Nino did not return several phone calls for comment. Weinstein could not be reached for comment. No one answered the phone in his New Jersey office, and he didn’t return a call left at his New Jersey house.

In addition to Downtown Associates, Nino is founder and president of Prodigy International, a company with offices in Miami and New York that sells condominiums in South Florida, New York, Panama and Mexico.

As the first step toward going after Weinstein’s out-of-state properties, Kaplan has hired law firms in New York and New Jersey to record the judgment there. He said he may do the same in Pennsylvania.

Kaplan is also targeting properties Weinstein may own in Florida. The lawyer is waiting for several banks to provide financial information Weinstein submitted when he applied for loans that he personally guaranteed, Kaplan said.

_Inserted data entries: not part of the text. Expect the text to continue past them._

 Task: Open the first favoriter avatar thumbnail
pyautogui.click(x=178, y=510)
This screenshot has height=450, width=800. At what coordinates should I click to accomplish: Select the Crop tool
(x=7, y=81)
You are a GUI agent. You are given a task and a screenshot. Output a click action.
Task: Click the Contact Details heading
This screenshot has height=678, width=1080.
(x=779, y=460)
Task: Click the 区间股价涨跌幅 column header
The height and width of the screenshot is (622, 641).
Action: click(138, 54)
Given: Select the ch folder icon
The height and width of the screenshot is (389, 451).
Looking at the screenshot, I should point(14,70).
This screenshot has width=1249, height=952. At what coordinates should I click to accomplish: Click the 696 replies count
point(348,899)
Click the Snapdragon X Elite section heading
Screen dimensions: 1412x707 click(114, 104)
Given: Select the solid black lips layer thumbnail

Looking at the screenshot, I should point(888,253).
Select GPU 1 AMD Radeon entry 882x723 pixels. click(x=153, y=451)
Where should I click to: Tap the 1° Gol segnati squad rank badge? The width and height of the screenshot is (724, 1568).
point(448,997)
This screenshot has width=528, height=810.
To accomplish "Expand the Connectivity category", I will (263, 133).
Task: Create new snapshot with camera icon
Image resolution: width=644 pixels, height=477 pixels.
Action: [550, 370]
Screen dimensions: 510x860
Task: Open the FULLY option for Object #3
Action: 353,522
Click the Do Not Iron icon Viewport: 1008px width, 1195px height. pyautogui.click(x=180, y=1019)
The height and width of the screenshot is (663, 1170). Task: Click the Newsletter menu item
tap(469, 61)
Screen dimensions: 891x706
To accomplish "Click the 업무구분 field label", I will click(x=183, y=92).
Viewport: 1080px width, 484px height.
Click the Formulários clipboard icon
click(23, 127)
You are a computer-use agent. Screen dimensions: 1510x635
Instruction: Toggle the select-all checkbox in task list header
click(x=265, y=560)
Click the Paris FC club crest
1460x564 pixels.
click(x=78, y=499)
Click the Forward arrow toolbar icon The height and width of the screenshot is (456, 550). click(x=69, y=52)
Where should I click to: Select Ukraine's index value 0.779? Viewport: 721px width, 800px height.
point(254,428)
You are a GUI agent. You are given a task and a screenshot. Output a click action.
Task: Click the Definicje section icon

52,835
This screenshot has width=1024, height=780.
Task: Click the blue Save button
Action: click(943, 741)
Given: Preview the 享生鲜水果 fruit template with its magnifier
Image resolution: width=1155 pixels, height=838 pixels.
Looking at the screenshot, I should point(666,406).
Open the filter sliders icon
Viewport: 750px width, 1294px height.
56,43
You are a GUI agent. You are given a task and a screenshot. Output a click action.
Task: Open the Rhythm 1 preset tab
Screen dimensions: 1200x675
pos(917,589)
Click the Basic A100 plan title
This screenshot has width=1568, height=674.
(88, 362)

Weinstein was very active in South Florida real estate during the boom times, raising millions from investors in the Northeast and investing in New Jersey and other states.

Weinstein and related companies bought four sites in Miami’s Design District early in the decade and planned to build nearly $250 million worth of condo projects.

He borrowed nearly $9 million from Compass Bank, Broadway Bank of Chicago and Builder Financial to buy the land. By 2007, the lenders had launched foreclosure action. Some of the sites were seized by banks and the foreclosures on others are pending.

In 2005, a Weinstein company paid nearly $27 million for One Flagler, a 15-story building at 14 N.E. First Ave. The plan was to convert the 55-year-old building designed by Morris Lapidus into office condos.

Weinstein also acquired the 15-story One Flagler office building in downtown Miami. He has since split from the partnership that owns the office building, which is also facing foreclosure by Mellon United National Bank.

Some of Weinstein’s investors sued in New York and Philadelphia, claiming they invested millions in his ventures but never got the return promised on their investments.

Some of the suits have been settled. He won other suits, but they are now being appealed, said Howard Kleinhendler, a partner with Wachtel & Masyr in New York. He represented Weinstein in several of the lawsuits.

Weinstein blamed his financial troubles on the collapse of the real estate market, Kleinhendler said.

“In all the cases, Weinstein is putting forward a vigorous defense,” he said. “He said investors invested not just in projects but also in his company and when the times were going well, they received very lucrative returns. And then when the market turned, unfortunately, they started pointing fingers.”